World Social Forum in Senegal

Posted on February 10, 2011

An update from Development and Peace staff at the World Social Forum in Dakar, Senegal this week…

Land Grabbing, Garbage Dumping and Rules-Rigging

Delegates at the World Social Forum in Dakar have now been considering how social movements can work together to build another world for more than 48 hours.

Each day, Julie, Hélène and I are confronted with a smorgasbord of workshops to attend, from how African farmers are saying no to GM crops and demanding food sovereignty to how Senegalese hip-hop musicians are forging cultural frontiers of resistance to the dominant economic model.

A theme that emerges is that if the social movements of the Global South are struggling against economic domination by the powerful, the wealthy are resisting the resistance of the poor – and have been for the last few centuries.

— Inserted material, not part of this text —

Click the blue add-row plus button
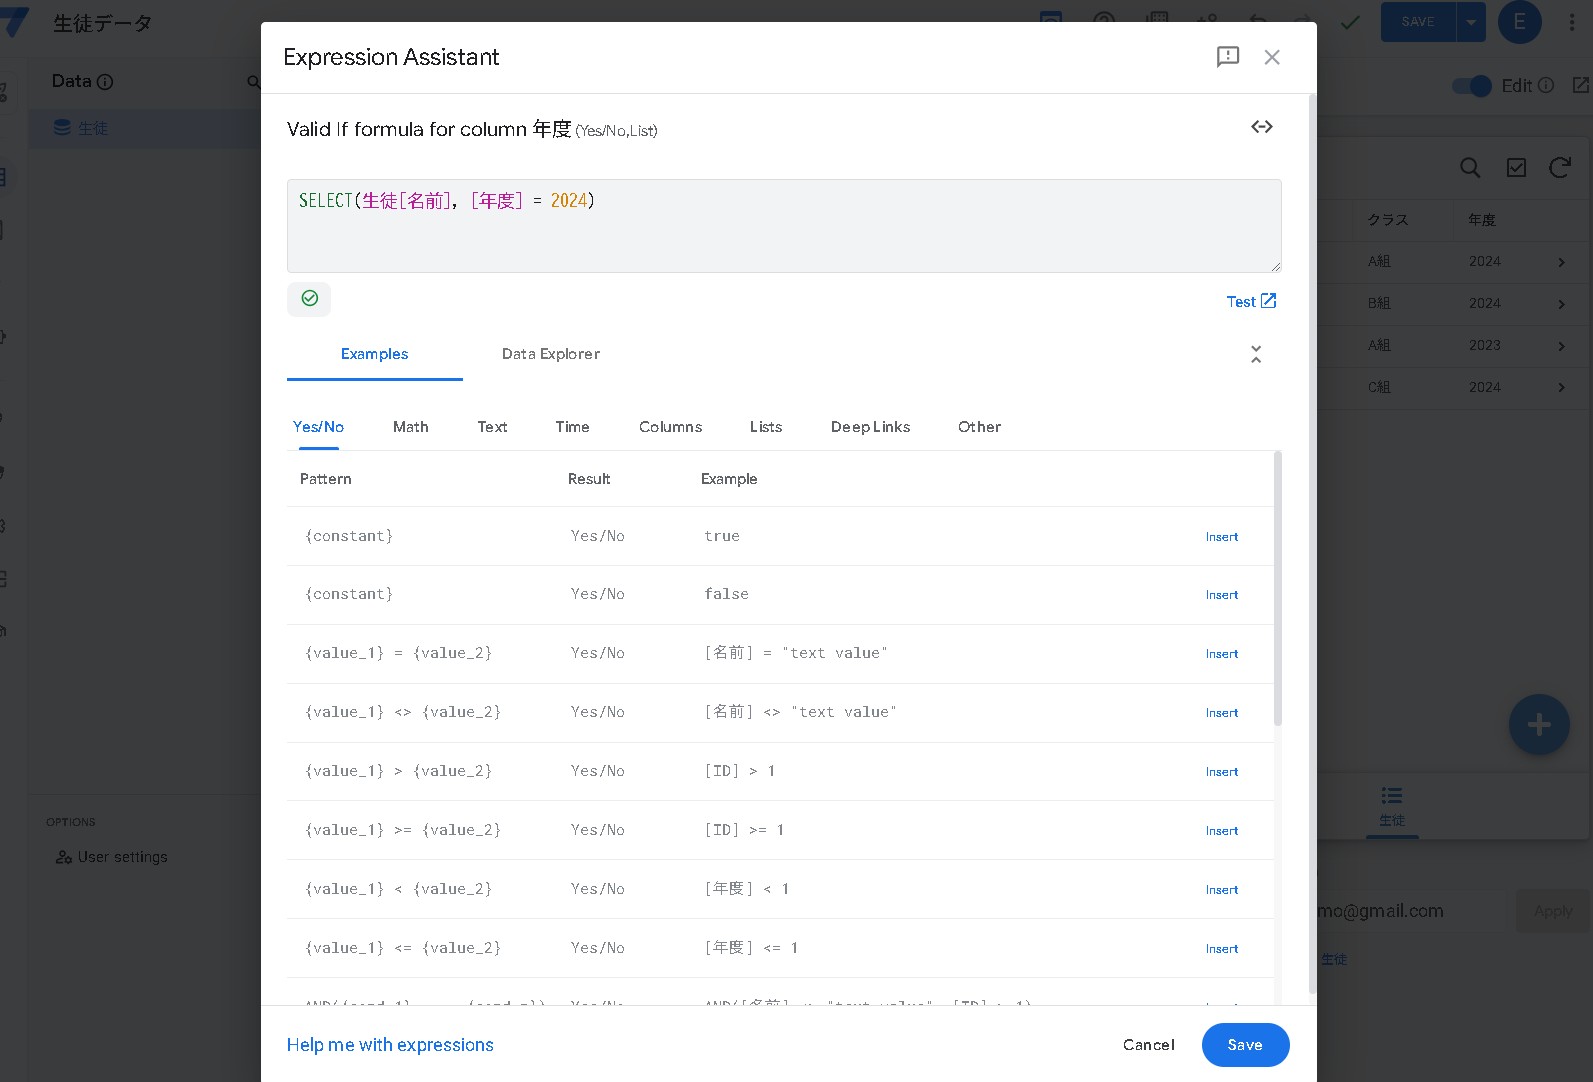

In a workshop organized by our German counterpart organization, Misereor, a joke originally told by Desmond Tutu, Archbishop Emeritus of Cape Town was quoted :

«When the whites arrived in Africa, we had the land, and they had the Bible.
So they said, `Brothers and sisters, let us close our eyes and pray.’
So we did. Only when we opened our eyes, they had the land, and we had the Bible.»

Land Grabbing

World Social ForumRuth Hall, a South African researcher, gave a harrowing account of a worsening state of affairs, with multinational corporations forming partnerships with governments of Africa to buy up huge tracts of land in Africa that they say are unused – financed by some so called ‘ethical’ investment funds. The result is more dispossessed peasants, who sell their land for next to nothing and end up swelling the slums of the continent’s cities.

The extremely lucrative crop Jatropha, a plant used to make bio-fuels, is a jealous plant, Rene Segbenou of Benin explained. «It tolerates no other plants in its midst, and kills the soil.»